«Испанские романсы» в переводе Борегара Пандэна - Иоганн Вольфганг Гёте

«Испанские романсы» в переводе Борегара Пандэна

В этой удивительной книге вы откроете мир новых возможностей и историй, где каждый персонаж и событие приносят с собой неповторимую глубину и интригу. Автор волшебным образом сочетает элементы фантазии, приключения и человеческих драм, создавая непередаваемую атмосферу, в которой каждая страница — это путешествие в неизведанные миры. Поднимите книгу и готовьтесь погрузиться в мир, где слова становятся живыми, а истории оживают перед вашими глазами.

Читать «Испанские романсы» в переводе Борегара Пандэна (Гёте) полностью

Они сделались мне известными благодаря ноябрьскому выпуску «Собеседника» за 1822 год. Все напечатанные там романсы носят юмористический характер, а их удачный перевод доставил мне тем большее наслаждение, что под несколько странно звучащим именем я узнал, как полагаю, некогда близкого мне соседа. Тотчас, при их рассмотрении, во мне зародились нижеследующие мысли, которые я тут же и записал.

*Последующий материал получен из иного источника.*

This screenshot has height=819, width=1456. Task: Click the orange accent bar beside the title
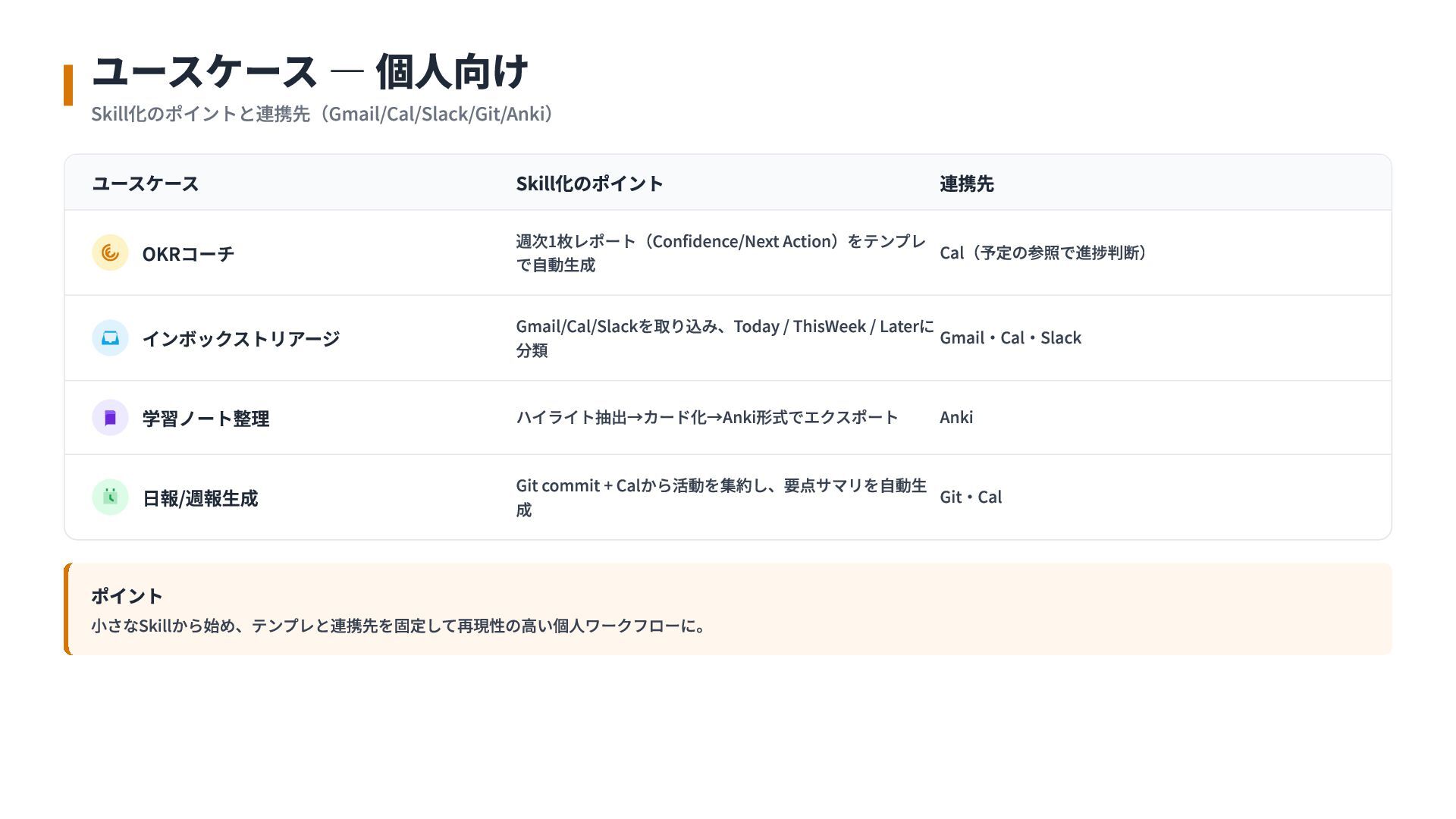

Весьма часто говорят о народных песнях, не отдавая себе, в сущности, ясного отчета в том, что под этим надо подразумевать. Обыкновенно под ними понимают стихотворения, создавшиеся если и не среди дикого, то, во всяком случае, не просвещенного народа: так как поэтический талант проникает в глубь всей человеческой природы, то он может проявляться где угодно, хотя бы даже на самой низшей ступени развития. Об этом так часто говорилось, что мне кажется излишним распространяться подробнее.

Мне хотелось бы, однако, с помощью ничтожного изменения в терминологии обозначить нечто существенно отличное, — я хочу говорить о песнях народа, то есть песнях, которые обрисовывают своеобразие того или иного народа и отображают если не весь его характер в целом, то хотя бы его главные и основные черты.

Да извинят меня за то, что я по немецкому и северному обычаю сделаю здесь передышку и выскажу следующее.

Идея, воплотившаяся в явление, всегда возбуждает опасение, своего рода боязнь, стеснение и чувство недовольства — человек невольно становится в оборонительную позу. И я не знаю ни одной нации, которая бы воплощала так непосредственно известную идею в своей повседневной обыденнейшей жизни, как испанская, тем самым давая нам возможность делать превосходные выводы касательно вышесказанного.

Идея, проявляющаяся непосредственно в жизни, в действительности, поскольку она не действует с суровой трагичностью, неизменно кажется чем-то фантастическим и, блуждая под этой личиной, погибает, не имея возможности сохранить свою возвышенную чистоту; даже оболочка, в которой проявлялась данная идея, бесславно гибнет, и притом как раз благодаря стремлению сохранить эту неземную чистоту. Но оставим в стороне сотни побочных мыслей и обратимся снова к нашему предмету.

Идея, приобретая фантастический характер, утрачивает всякую ценность, а посему и фантастика, погибая при столкновении с действительностью, не вызывает сочувствия, а скорее смешит, так как дает повод для комических положений, которые весьма по вкусу веселому людскому зложелательству. Я с трудом могу припомнить нечто подобное и столь же удачное в немецкой литературе, о неудачах же каждый рассудительный читатель вспомнит и сам. Замечательнейшим достижением в этой области является «Дон Кихот» Сервантеса. А за то, что может быть в нем осуждено высшим судом, пусть отвечает сам испанец.